Song of Surrender

Friday, 17 May 2013

Raga relatives

By A. Seshan

R. Vedavalli’s series on Raga Relatives is timely when exotic experiments are taking place in the fields of classical music and dance in India, with only some of them healthy. The rebel artist may earn the title of Puratchi Kalaignar, but the damage to tradition is immeasurable. The article refers to the mix-up between Bhairavi and Manji. I remember reading an article by Mudicondan lamenting the demise of Manji.

That the musician-guru-s of the past insisted on strict adherence to the grammar of raga-s is illustrated by the following episode.
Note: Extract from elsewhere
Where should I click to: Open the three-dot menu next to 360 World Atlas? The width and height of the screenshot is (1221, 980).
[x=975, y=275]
When she was a student, Savithri Sathyamurthi, in later years a well-known violinist and eminent guru, participated in a violin competition held at the Music Academy. The consensus of the judges was that she should be given the first prize, but it was not to be, as Kumbakonam Rajamanickam Pillai, the chairman of the panel raised an objection. Pillai said that while he agreed that her performance was the best, he could not consider her for the prize because she had oscillated the gandhara in Sankara-bharanam! Incidentally, Savithri was a disciple of Pillai.
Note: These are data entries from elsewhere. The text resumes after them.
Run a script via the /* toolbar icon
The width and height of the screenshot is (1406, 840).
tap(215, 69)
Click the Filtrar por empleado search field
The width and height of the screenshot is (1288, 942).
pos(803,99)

On the raga Sree, according to Subbarama Dikshitar’s Sangeeta Sampradaya Pradarsini, ri ga ri sa and pa dha ni pa are important jeeva swara prayoga- s that contribute to the ranjakatva of Sree, but the latter should be resorted to only once, whether it is a geetam, prabandham, kriti or alapana. One cannot think of a better example of this rule than the charanam of Dikshitar’s Sree Kamalambike in the raga. While concluding the kriti, he cleverly brings in both the prayoga-s one after the other (Sundara/ deha – pa dha ni pa ma / ri ri ga ri sa). Similar is the case with the Sree segment of the navaragamalika varnam. However, Tyagaraja did not resort to the prayoga of pa dha ni pa in his Pancharatna piece or in such kriti-s as Nama kusumamula. Yet the colour of the raga comes out clearly.
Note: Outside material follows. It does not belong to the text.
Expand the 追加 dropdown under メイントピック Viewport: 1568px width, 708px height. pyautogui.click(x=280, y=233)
As Vedavalli says, the swaroopa of a raga is revealed in the varnam-s and kriti-s of vaggeyakara-s. A good example is Tyagaraja’s Alakalalla (Madhyamavati) where, when he refers in the matu to the waving of the curly forelocks of Rama, the underlying rishabha in the dhatu also oscillates beautifully in kampita gamaka, as pointed out by Vidya Shankar (Art and Science of Carnatic Music). It is why we consider Tyagaraja as much a poet as a vaggeyakara. It is this oscillation of the rishabha that distinguishes Madhyamavati from Sree more than anything else.

Readers of Sruti look forward to further expert elucidation by Vedavalli of the nuances of the distinguishing characteristics of raga-s close to each other.